Though occasionally publishing books about his own life and travels, such as the 2001 memoir "Uncle Tungsten" or the 1984 account of a serious leg injury that turned him from physician to patient ("A Leg to Stand On"), Sacks continued to publish fascinating volumes of case studies ("Seeing Voices" in 1989 and "An Anthropologist on Mars" in 1995). Now, with "Musicophilia," his 10th book, he brings the case study together with wide-ranging research, interviews, correspondence, philosophical consideration, and personal experience to produce an accessible, compelling study of the human passion for music, a propensity that "lies so deep in human nature that one must think of it as innate."
"We humans," Sacks says, "are a musical species no less than a linguistic one." Music seems hard-wired into our very being. It moves us, stirs us to action, sets us in motion, sticks in our memories and minds. As a neurologist, Sacks wonders about the intricate, complex mechanism by which all this happens in the brain, and "Musicophilia" certainly explores the cortical circuits by which music is perceived or created, making use of the latest technological and clinical findings
But the core of this book is what happens when things go wrong, when music triggers seizures or repeats ceaselessly and deafeningly in the mind or is heard as pure noise rather than as music. "Many of the patients or correspondents I describe in this book are conscious of musical misalignments of one sort or another. The 'musical' parts of their brains are not entirely at their service, and may indeed seem to have a will of their own." Most people imagine music playing in their heads, but some hallucinate music; some cannot sleep because of the soundtrack in their mind. "There may be a continuum here between the pathological and the normal," Sacks says. We all, sometime or other, teeter at the border. "This wonderful machinery - perhaps because it is so complex and highly developed - is vulnerable to various distortions, excesses, and breakdowns."
"Musicophilia" also looks at music's miraculously positive impact on damaged brains, as when people rendered otherwise mute by strokes or Alzheimer's can sing lyrics or when others stilled by advanced Parkinson's disease can move in response to music. "It is clear that music, above all else, can kick-start a damaged or inhibited motor system into action again." It can calm the tics and compulsions of people with Tourette's syndrome. It can allow victims of autism or Asperger's syndrome, normally so isolated by their symptoms, to find connection with others or to express otherwise repressed emotions.

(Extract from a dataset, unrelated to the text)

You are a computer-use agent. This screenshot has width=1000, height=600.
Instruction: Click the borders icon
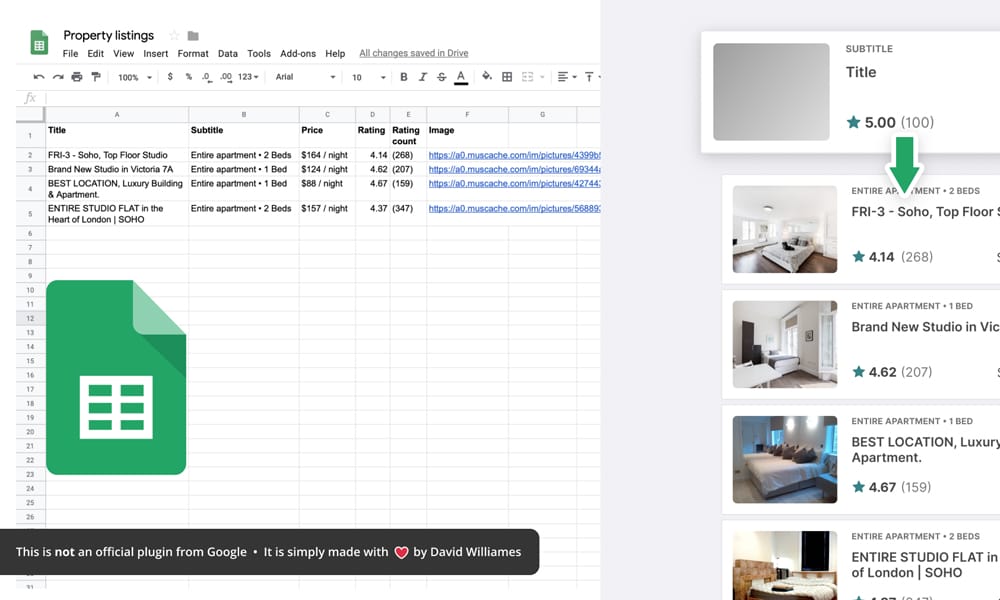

Sacks, whose focus is typically on others, here makes frequent reference to his own experience with music. This lends "Musicophilia" a genuine intimacy and charm, as in his account of getting himself down a Norwegian mountain despite "tearing off the quadriceps tendon of my left leg, as well as doing some nerve damage to it," using a rowing motion to glide down the snowy surface to the imagined rhythm of "The Volga Boatmen's Song."
Sacks also refers to or reconnects with numerous patients described in his previous books, Rose R. from "Awakenings" and the autistic scientist Temple Grandin from "An Anthropologist on Mars," considering their familiar stories in light of the role of music. There is a sense of family here, Sacks bringing patients, himself, and his reader together within music's embrace as if we were all before the record player in his living room.